More than 100 German prisoners were taken during the first day of the combined assault on the city. They came limping to the rearward areas, looking like anything but supermen, and plainly happy to be through with the war. Most of them claimed that they would have surrendered but that they were forced to fight on by their officers and the SS troops. "It is all over for us," one Nazi said.

The following day the American troops readied themselves for their part in the final drive to take the city. They moved across the tracks, working in with the tanks and tank destroyers, and occupied the industrial section of the city, bordering the rail line. They encountered scattered opposition. Meanwhile news arrived that the, Germans were rushing men and supplies from other areas in a desperate attempt to salvage something of their garrison trapped within a ring of steel thrown around the city.

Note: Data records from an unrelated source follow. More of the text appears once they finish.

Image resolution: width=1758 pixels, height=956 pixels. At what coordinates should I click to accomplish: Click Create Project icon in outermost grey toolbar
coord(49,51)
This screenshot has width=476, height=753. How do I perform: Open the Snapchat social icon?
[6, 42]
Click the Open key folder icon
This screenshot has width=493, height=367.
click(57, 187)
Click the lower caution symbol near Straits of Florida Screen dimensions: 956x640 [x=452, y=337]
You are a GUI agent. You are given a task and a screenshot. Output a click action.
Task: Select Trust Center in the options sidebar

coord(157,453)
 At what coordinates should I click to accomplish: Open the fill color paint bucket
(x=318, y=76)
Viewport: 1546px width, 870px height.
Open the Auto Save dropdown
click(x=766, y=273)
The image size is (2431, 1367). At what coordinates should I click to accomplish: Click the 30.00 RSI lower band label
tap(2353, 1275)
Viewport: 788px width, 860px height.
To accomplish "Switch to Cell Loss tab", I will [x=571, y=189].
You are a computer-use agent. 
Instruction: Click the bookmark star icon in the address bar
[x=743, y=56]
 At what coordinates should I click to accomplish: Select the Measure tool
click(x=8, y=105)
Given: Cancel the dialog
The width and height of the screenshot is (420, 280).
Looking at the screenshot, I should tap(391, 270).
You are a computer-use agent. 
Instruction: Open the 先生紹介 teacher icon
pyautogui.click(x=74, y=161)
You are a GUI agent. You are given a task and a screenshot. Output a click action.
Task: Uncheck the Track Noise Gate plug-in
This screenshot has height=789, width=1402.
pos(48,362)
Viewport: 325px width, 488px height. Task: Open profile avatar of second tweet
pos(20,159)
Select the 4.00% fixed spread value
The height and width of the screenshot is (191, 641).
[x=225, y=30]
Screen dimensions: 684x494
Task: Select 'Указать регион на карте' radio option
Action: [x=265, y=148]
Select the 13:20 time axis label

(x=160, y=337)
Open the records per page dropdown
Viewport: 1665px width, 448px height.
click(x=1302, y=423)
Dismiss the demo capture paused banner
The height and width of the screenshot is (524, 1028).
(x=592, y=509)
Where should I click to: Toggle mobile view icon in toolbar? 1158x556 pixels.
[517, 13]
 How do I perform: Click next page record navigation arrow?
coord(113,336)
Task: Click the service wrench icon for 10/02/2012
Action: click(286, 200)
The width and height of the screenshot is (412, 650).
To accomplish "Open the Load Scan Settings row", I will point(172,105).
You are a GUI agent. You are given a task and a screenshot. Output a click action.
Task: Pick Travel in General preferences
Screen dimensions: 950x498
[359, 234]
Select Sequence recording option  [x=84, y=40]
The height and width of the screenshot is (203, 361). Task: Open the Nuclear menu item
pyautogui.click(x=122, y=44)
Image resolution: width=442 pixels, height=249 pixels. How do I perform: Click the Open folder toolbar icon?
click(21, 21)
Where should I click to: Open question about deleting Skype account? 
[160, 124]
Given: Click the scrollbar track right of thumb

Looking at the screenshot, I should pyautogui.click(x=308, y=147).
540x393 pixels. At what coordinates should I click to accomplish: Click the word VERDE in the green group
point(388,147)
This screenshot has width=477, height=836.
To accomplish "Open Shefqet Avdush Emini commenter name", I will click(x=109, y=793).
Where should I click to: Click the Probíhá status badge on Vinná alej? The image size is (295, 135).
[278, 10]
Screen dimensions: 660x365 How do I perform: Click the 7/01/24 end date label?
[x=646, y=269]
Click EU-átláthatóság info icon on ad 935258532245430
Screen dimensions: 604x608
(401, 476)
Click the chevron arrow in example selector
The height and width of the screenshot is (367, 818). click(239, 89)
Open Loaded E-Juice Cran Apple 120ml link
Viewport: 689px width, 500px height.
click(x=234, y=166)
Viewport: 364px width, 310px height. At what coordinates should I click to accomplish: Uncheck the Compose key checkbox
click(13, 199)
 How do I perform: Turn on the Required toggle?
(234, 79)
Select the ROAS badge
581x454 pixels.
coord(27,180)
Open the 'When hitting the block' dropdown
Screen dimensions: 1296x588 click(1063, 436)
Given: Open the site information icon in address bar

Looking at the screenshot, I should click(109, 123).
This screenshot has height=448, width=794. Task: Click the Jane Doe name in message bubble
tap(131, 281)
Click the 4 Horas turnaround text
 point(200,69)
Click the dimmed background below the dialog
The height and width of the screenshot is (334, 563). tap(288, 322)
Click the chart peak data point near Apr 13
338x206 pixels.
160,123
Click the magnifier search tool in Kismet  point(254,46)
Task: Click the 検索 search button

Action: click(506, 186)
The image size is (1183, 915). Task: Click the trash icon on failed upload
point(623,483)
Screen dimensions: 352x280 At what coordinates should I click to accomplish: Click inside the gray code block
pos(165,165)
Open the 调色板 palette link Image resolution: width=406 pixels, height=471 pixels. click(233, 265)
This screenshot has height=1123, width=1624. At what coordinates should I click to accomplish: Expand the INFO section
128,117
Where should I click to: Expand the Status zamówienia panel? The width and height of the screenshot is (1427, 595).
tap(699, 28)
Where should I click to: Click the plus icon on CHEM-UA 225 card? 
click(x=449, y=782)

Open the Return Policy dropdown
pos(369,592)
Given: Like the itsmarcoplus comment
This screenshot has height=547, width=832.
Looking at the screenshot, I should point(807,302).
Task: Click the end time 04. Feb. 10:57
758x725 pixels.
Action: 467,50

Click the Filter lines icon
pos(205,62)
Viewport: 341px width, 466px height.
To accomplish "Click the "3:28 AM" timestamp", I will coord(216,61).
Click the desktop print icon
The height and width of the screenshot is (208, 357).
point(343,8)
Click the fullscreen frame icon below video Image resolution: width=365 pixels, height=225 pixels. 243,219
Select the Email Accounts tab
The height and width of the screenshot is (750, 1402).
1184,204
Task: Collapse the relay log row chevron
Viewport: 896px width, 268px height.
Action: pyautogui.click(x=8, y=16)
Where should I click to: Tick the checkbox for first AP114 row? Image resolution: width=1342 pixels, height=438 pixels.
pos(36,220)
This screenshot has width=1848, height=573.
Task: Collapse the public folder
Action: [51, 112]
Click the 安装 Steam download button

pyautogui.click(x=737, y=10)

Prisoners reported that there was little food in Aachen and that the water supply was gone. People were drinking rain water and living like rats in cellars under the barrage.

More than 100 German halftracks which raced toward the city were intercepted by our planes, strafed, and a large percentage destroyed. There were reports that tanks were being brought up to the north of the city. A major armored battle loomed northeast of Aachen.

House-by-house, street-by-street, our troops moved into the heart of Aachen. Men died but many more lived to move on as our forces fanned out within the town. It had taken a month to accomplish this much.

The battle for Aachen set the pattern for all future German cities to fall under the hammer blow of the American military machine. It showed us just what we may expect within the borders of the Third Reich. Sweat, blood, and bitter, hard fighting.

There is still optimism at home. Some people say the war will be over by Christmas over here and that no snow will fall on the battle of Germany. We hope they are right, but the men who saw the first of Hitler's condemned cities die don't put much stock in that line of logic.

One doggie, sweating out the weeks before Aachen was entered in force, said, "The way I got it figured I might get home two years from this Christmas if my luck holds out." And he grinned and crossed his fingers.